Terrorism Act as an Alternative to the ISA?
There have been suggestions to abolish the ISA and replace it with a specific Terrorism Act.
A Terrorism Act would not allow pre-emptive action against those who have not yet committed overt deeds that warrant prosecution, but nevertheless belong to a wider terrorist network, unless the Act is very broad in scope and provides for preventive detention just like the ISA. For example, we now have a Terrorism (Suppression of Bombings) Act1 passed in Nov 2007. But, if it had existed in 2001, it could not have been used against most of the JI network. Based on what was known at the point of arrest, only the cell involved in taking manifest action in pursuit of the Al-Qaeda bombing plot would be liable.
With the ISA, the Government was able to systematically uncover the network in Singapore even though not all of them were then actively engaged in terrorist operations. Then US Attorney General, John Ashcroft speaking at the US Council of Foreign Relations in 2003 elaborated on the new prevention paradigm: "In the past our focus has been on traditional law enforcement - prosecution. Prosecution is retrospective; it re-creates a past event... Our new...goal of terrorism prevention, on the other hand, involves anticipation and imagination about emerging scenarios, the puzzle pieces of which have yet to come into alignment.” He also said there is a need to “anticipate these dangerous scenarios and to identify, intercept and disrupt them before they become tragic terrorist realities."
Sir, when dealing with suicide-attackers, prevention, as the US discovered post-9/11, becomes a greater imperative, compared to prosecution after the fact.
A Terrorism Act drafted, say in 2002, would probably not have adequately anticipated new forms of the terror threat, like the self-radicalised lone-wolf which has emerged in recent years. A case in point is the full-time NSman who was self-radicalised through the Internet. He had expressed intent to conduct jihad abroad and had already made on-line contact with a suspected Al-Qaeda recruiter and radical ideologue Anwar al-Awlaki. But that would not have been sufficient grounds to charge him in court, as under normal criminal legislation, he had not yet committed an offence. The ISA enabled the government to detain him preventively, while he was doing his NS, just before he embarked on demolition training in his course. We now have time to assess, counsel and rehabilitate him. This avoided exposing Singapore to a high, perhaps unacceptable degree of risk. The consequence may not just be loss of innocent lives, but also serious damage to inter-communal relations and trust.
There have been calls also to try the terrorism cases in court. Such trials would expose information which terrorists could use to pursue their agenda. Sometimes information that uncovers security threats comes from painstaking and dangerous efforts by our security personnel. In other instances, highly secretive information may come from foreign security agencies, on the understanding that we will not disclose the sources and details. The disclosure of such information, which reveals current sources and methods of intelligence gathering would compromise ongoing or future counter-terrorism operations. On the other hand, if the information is not disclosed in court, the case could be weakened because of evidentiary requirements in a court of law, the terrorist could be acquitted, and could walk free to pursue more terrorist activities.

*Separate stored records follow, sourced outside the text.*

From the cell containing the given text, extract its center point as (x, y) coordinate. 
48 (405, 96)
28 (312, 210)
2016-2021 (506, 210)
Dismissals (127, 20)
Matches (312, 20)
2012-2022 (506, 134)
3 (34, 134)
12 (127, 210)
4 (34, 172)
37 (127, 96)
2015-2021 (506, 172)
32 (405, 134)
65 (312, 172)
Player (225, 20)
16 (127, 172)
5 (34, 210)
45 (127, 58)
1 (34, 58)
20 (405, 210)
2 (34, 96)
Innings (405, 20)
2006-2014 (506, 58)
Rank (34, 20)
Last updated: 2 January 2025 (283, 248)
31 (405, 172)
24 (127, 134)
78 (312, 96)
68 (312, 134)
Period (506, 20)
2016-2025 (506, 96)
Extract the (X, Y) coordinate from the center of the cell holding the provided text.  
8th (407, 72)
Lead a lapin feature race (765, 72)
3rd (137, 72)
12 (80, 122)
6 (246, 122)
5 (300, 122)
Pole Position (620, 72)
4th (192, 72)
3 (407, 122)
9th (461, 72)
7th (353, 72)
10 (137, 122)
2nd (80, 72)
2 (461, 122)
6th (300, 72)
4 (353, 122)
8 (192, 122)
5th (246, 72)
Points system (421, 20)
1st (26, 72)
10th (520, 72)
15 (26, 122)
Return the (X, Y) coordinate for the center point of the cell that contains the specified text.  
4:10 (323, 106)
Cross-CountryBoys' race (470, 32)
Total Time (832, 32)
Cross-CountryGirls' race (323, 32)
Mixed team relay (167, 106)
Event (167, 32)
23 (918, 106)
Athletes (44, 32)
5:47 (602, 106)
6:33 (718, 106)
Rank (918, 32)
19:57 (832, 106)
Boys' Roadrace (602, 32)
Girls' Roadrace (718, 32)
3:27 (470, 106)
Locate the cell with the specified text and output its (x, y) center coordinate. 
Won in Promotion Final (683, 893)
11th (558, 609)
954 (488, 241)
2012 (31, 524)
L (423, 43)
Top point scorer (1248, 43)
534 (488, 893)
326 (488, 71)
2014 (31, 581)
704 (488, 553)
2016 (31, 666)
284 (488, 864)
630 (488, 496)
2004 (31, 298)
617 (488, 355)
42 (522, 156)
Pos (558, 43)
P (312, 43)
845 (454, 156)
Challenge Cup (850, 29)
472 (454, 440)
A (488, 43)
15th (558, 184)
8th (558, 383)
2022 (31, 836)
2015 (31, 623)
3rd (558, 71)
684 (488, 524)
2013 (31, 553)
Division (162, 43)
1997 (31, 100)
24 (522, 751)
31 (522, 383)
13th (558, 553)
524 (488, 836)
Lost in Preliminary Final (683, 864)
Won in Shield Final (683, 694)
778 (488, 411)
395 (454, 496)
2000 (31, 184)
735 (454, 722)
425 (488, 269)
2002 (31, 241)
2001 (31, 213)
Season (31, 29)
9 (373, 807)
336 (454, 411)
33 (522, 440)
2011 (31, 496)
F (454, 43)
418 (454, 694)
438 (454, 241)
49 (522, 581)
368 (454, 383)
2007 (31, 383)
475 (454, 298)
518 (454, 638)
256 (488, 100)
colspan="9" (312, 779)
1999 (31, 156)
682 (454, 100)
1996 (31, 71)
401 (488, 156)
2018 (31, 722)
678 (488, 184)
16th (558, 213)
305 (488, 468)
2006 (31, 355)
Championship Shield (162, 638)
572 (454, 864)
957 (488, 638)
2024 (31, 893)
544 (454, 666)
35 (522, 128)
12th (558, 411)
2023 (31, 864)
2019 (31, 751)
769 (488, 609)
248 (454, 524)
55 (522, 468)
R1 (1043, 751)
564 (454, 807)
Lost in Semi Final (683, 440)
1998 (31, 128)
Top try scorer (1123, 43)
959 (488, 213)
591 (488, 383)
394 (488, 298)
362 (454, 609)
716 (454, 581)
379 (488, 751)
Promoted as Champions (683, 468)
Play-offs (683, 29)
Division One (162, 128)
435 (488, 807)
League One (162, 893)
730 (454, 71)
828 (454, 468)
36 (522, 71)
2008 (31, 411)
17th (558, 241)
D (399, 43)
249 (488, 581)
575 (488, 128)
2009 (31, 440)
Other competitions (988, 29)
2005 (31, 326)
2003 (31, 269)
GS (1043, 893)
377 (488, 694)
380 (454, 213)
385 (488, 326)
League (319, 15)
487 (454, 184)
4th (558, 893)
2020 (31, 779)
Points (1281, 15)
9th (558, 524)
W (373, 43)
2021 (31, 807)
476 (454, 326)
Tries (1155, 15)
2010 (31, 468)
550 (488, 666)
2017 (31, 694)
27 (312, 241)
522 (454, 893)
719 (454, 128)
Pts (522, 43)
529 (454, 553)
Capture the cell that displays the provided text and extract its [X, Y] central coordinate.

Where national security threats deal with issues of race, language or religion, the very airing of these incendiary issues in a public trial can further exacerbate an already volatile situation as in the Maria Hertogh communal riots in Singapore.
National Security: The Responsibility of the Elected Government
Let me now address the related issue of judicial review. The process of making a threat assessment is to anticipate, pre-empt and prevent security incidents in a timely and effective manner and this is different from our judicial processes. A judge in court is not equipped to investigate or decide whether there are suspicious circumstances warranting some restraint. Mischief-makers engaged in conspiracies or other covert operations, do so in a clandestine, furtive manner, making it impossible or extremely difficult to get the kind of evidence that would enable a conviction in court on a specific charge. This was the main reason why preventive detention was needed in the first place. The ISA allows an overall assessment of the threat to be made, based on the best possible information available, as distinct from proof or evidence in a court for a specific criminal charge.
More importantly, giving the final say on what constitutes a serious threat to national security to a judge would in effect mean that the judge rather than the government becomes responsible for, and answerable for decisions affecting the national security of Singapore.
In Singapore, this responsibility and accountability to act to protect national security is placed in the hands of the government. This is in accord with long standing principles since Independence and going even further back to 1948, where the Executive alone has been responsible for decisions on national security, including arrests and detention. This matter has been debated in this House on a number of occasions and been re-affirmed. This is reflected in the way that the ISA is drafted. The ISA recognises that it is the elected government which has to carry the heavy responsibility to assess what constitutes a threat to security, and to act on this assessment.
However, while the government makes the final assessment, it cannot act arbitrarily. It can only act within the powers provided to it by the ISA, and has to follow the procedures and abide by the safeguards specified – in particular an Advisory Board chaired by a Supreme Court Judge, and since 1991, the Elected President’s veto powers. Otherwise, the Government can be challenged in court. It is the Government's view that this framework is unique and strikes an adequate balance in the present circumstances.
Every country has to grapple with the issue of what legal powers its government needs to protect the security of its people, and how to balance the effectiveness of the powers against the need for safeguards and due process of law. Every country has to make its own decisions as to the best approach depending on the threat it faces and its own external and domestic environment. The Americans too face this dilemma. The US government decided to build a detention facility at Guantanamo Bay in Cuba to house foreign terrorists outside their legal system. They have also had to wrestle with the legality and ethics of military strikes to kill not just foreign but even American terrorists like Anwar al-Awlaki, and they have decided that the government has the legal power to do this.
The difficult decisions that a Government has to make to protect its people must be made based on an individual country’s context and circumstances at the time. In Singapore, we have a law called the ISA, which empowers the government to act, but it comes with a system of safeguards, and provides the detainee certain rights which must be accorded to him.
Over the years, the Government has used the ISA in good faith, and in a measured way in the prevailing security situations it has had to face, keeping Singapore safe and our people secure.
Singapore is a small country which can be buffeted by the many powerful forces and influences that intersect here. A broad range of threats can undermine Singapore’s security. These include terrorism, subversion, racial and religious extremism and espionage, and also other unanticipated threats that may emerge in the future. For the foreseeable future, Singapore will need a law containing provisions like those in the ISA, including preventive detention, to empower the Government to pre-empt and prevent serious threats to our security. The precise form the law takes may evolve with time and circumstances. But for the present, the ISA is a shield that we need that protects us against these threats, allowing us to deal with them swiftly and effectively before they cause us serious and possibly permanent harm.
1 An Act to suppress terrorist bombings, to give effect to the International Convention for the Suppression of Terrorist Bombings and for matters connected therewith. The International Convention was adopted by the General Assembly of the United Nations on 15 Dec 1997.